Whether seated in the audience or watching from home, we all share with her the deepest longing to know if anyone understands, hears, or cares. The irony was that her words and venue revealed that she knew someone was listening. Not only was she singing before nearly 19 million viewers, all of them hanging on every syllable, but she repeatedly asks the Lord to send someone, anyone, to her. And yes, despite her doubts that he was listening, he was.

Most of us know what it’s like to feel alone and invisible and weak. Demi Lovato is not the only one. And we know that confiding in others and journaling intimate thoughts and wounds can be quite healing, and putting our fears, doubts, and heartache into a song is powerfully therapeutic. When we give personal voice to our emotions and organize them in this way, it helps make sense of our hurt. Speaking them out loud is even more helpful. But if we’re honest, we also share Lovato’s doubts about the results. Ultimately, self-expression is empty and brings us up short if the heartache doesn’t matter to someone important, someone bigger and more powerful than us and our troubles. Sadly, Lovato doesn’t go far enough. We need more than a warm body—“anyone.” We need God to send us Someone who intimately knows and loves us.

_ _ _ _

Can you return everything in the passage about Demi Lovato's song from "Whether seated in" down to "listening, he was.", copied word for word? Draw only on the passage about Demi Lovato's song.

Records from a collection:
_ _ _ _

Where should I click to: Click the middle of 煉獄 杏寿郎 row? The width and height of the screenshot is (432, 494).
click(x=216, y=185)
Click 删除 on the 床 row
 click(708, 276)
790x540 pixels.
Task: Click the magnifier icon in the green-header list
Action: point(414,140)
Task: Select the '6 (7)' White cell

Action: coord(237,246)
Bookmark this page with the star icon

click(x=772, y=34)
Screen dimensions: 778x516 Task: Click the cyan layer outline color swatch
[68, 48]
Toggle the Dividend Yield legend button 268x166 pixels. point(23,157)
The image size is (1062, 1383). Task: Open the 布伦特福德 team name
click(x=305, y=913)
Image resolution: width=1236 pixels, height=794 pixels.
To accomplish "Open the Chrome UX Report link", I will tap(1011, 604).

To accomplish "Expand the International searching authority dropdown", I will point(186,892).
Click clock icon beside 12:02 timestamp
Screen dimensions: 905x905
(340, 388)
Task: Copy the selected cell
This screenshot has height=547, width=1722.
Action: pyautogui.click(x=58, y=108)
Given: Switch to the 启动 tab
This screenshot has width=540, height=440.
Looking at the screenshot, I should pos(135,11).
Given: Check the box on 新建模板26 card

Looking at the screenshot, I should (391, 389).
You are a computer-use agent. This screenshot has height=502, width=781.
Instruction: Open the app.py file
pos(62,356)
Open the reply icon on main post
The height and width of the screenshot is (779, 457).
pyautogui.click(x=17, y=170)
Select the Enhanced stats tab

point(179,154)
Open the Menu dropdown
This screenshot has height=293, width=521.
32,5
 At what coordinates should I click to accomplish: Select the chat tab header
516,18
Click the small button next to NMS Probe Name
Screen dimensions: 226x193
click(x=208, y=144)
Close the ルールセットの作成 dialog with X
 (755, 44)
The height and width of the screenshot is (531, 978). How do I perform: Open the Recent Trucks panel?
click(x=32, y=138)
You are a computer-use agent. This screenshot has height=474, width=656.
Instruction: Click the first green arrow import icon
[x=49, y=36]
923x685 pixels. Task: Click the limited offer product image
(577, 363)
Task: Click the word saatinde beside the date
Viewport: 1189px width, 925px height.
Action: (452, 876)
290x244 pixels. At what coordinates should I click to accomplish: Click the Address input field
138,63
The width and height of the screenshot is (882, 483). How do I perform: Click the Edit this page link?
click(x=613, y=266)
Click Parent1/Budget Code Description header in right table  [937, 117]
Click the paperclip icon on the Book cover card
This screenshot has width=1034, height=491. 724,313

_ _ _ _

# TASK OUTPUT:
Whether seated in the audience or watching from home, we all share with her the deepest longing to know if anyone understands, hears, or cares. The irony was that her words and venue revealed that she knew someone was listening. Not only was she singing before nearly 19 million viewers, all of them hanging on every syllable, but she repeatedly asks the Lord to send someone, anyone, to her. And yes, despite her doubts that he was listening, he was.